In view of the fact that the Army cannot disperse its troops to provide military guard for small groups of evacuees working in agriculture, the Authority will be compelled in the early stages of the program to carry out all relocation on large Federally-supervised and protected projects. Naturally this limits the economic opportunities available and eliminates the possibility of the last two categories of opportunities, namely, it eliminates for the time being private employment outside of relocation centers, and the development of self-supporting communities.

Following the Salt Lake conference, the Authority announced that the minimum requirements for reception centers were as follows:

1. All relocation centers must be located on public land where improvement at public expense will become public, not private, assets. Any land acquired for relocation centers wil remain in public ownership.

2. Because of man-power needs of the armed services and because minimum guard units can protect 5,000 persons as easily as smaller groups, first attention will be given to sites for large projects.

3. Each relocation center must provide work opportunities 12 months of the year for the evacuees to be located there. The work will be of these types: (1) Public works; (2) food production, (3) manufacture of goods required by the military establishment.

4. All centers must be located at a safe distance from strategic points.

5. Transportation and power facilities, water supply, soil, climate, and similar factors must be satisfactory.

6. Each reception center will be a military reservation under military police protection.

Project Work -- As previously indicated, projects have been approved for relocation of 10,000 evacuees at Manzanar, Owens Valley, California; 20,000 evacuees at Parker, Arizona, on land leased from the Colorado Indian Reservation, and for the relocation of 10,000 on the Gila River, southeast of Phoenix, Arizona.
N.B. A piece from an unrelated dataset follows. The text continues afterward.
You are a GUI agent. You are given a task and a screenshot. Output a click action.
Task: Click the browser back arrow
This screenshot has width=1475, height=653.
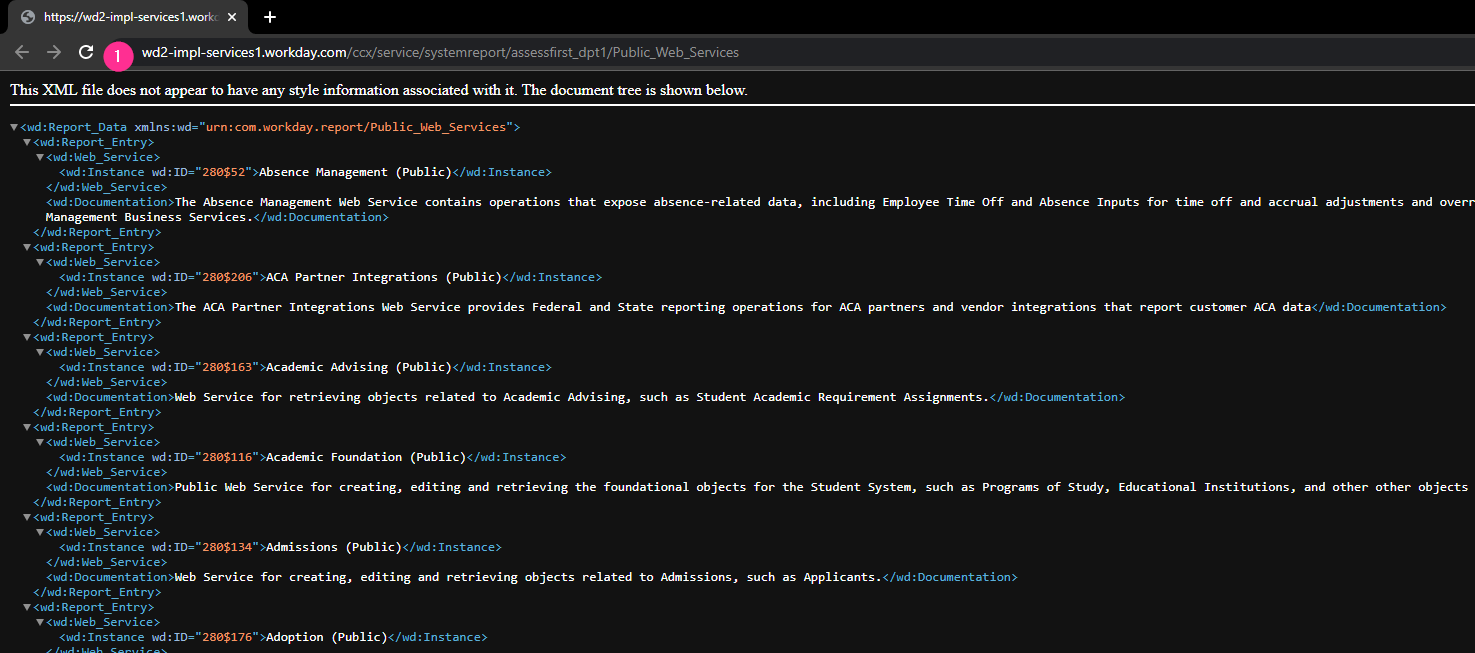pyautogui.click(x=22, y=52)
At Parker, evacuees will engage in the development of approximately 80,000 acres of land for irrigation and will give immediate attention to the development of subsistence farming. Construction of housing is nearing completion on this project and evacuees will soon start moving in. Construction of housing is now starting on the Gila project where evacuees will operate more than 7,000 acres of irrigable land for the production of large quantities of vegetable crops needed in the "Food for Freedom" program. In addition, the evacuees at Gila will round out their year-long employment by development of 8,000 acres of partially subjugated land.
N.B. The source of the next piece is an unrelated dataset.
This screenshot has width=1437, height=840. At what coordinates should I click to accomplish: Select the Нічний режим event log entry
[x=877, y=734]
Immediately Ahead -- A number of other projects are in the last stages prior to approval. On the whole, it can be said that the outlook for projects meeting specifications of the Authority is fairly satisfactory. Every emphasis will be given to completing the schedule of projects as soon as possible so that there may be an orderly movement of evacuees from assembly centers (temporary locations within Military Area Number One) to relocation centers where they will be established for the duration of the war.

Wage Policies -- A great deal of misinformation has been circulated with respect to wages that might be paid to evacuees for work on public projects. Neither the Wartime Civil Control Administration, which handles evacuation for the Western Defense Command, nor the War Relocation Authority has formulated a wage policy.